Golf | 04 Mar 2018 | By Michael Vlismas

Double delight as George Coetzee makes Tshwane Open history

| Photo by Luke Walker/Sunshine Tour

George Coetzee became the first player in Tshwane Open history to win the title twice when he claimed a two-stroke victory at Pretoria Country Club on Sunday.

Coetzee closed with a 67 to win on 18 under par, adding to the title he won here in 2015. England’s Sam Horsfield finished second on 16 under, also with a round of 67.

Coetzee’s win came despite two suspensions of play with only three holes of his final round remaining. Coetzee was three shots clear at the time of the first suspension. Just under two hours later the players returned. Coetzee played one hole – the par-three 16th – and made par when the siren sounded for the second suspension because of lightning. He returned to bogey 17 and then birdied 18 for the win.

“A lot has happened since the last time I held this trophy. It’s nice to win again,” said the now four-time winner on the European Tour, whose last victory before this also came in 2015 when he won the AfrAsia Bank Mauritius Open.

“I couldn’t have done it this week without the amazing support from the club members,” he said, paying tribute to his home club.

Coetzee led by two going into the final round, but made two bogeys in his first four holes. Finland’s Mikko Korhonen set the pace on the front nine with his three birdies and he moved one clear of Coetzee before the South African found his putting touch on the back nine.

Coetzee’s four birdies in five holes from the 11th, including a 30-foot putt for birdie on the 13th, took him three clear of the field at that stage and gave him the cushion he needed.
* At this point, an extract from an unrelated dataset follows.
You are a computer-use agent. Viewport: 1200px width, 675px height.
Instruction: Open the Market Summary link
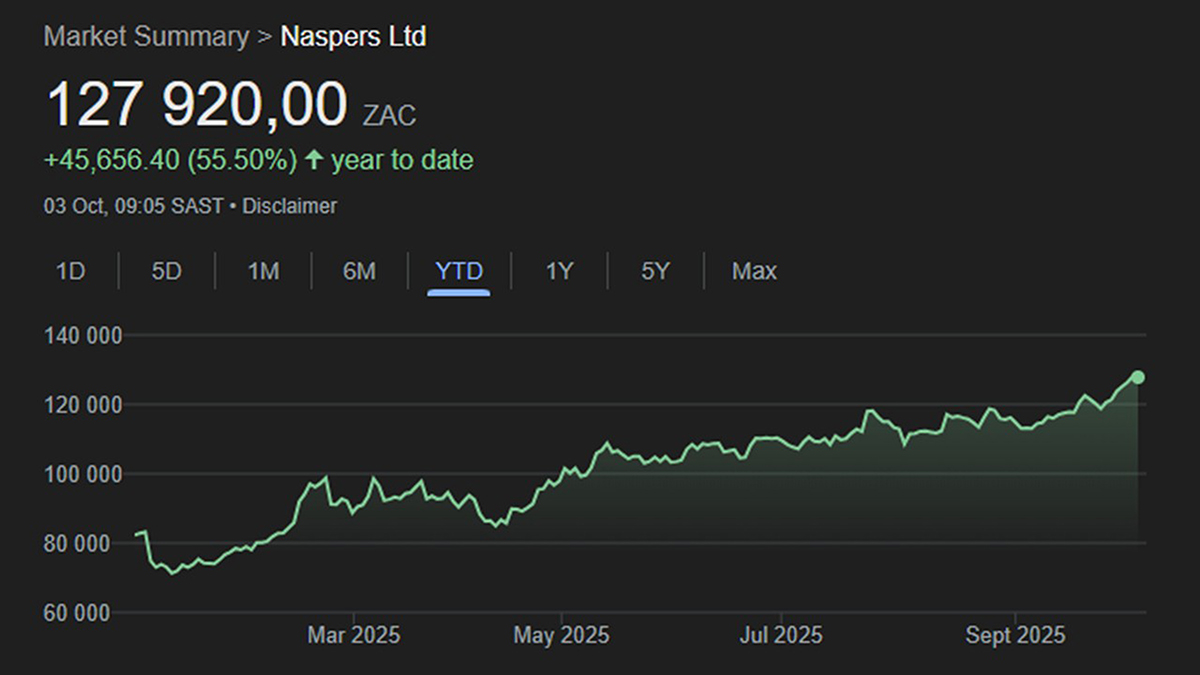point(146,37)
“After the first four holes I wasn’t sure it was going to be my day to be honest. But the putter started to wake up on the back nine,” Coetzee said.

Korhonen finished third on 15 under with a closing 68.

Earlier in the day, Zimbabwean professional Mark Williams signed for a final round of 70 to finish on five over par. But the time he took to play his final 18 holes was what was so significant.

Williams played alone with just a marker and completed his round in one hour and 58 minutes. He finished his round with two birdies and an eagle over his final three holes.

“I’m a fast player and I really enjoyed it. I didn’t really rush too much. Luckily I didn’t have to look for too many balls. But it was really nice just being out there with the marker and my mate caddying for me. It was fun,” said Williams.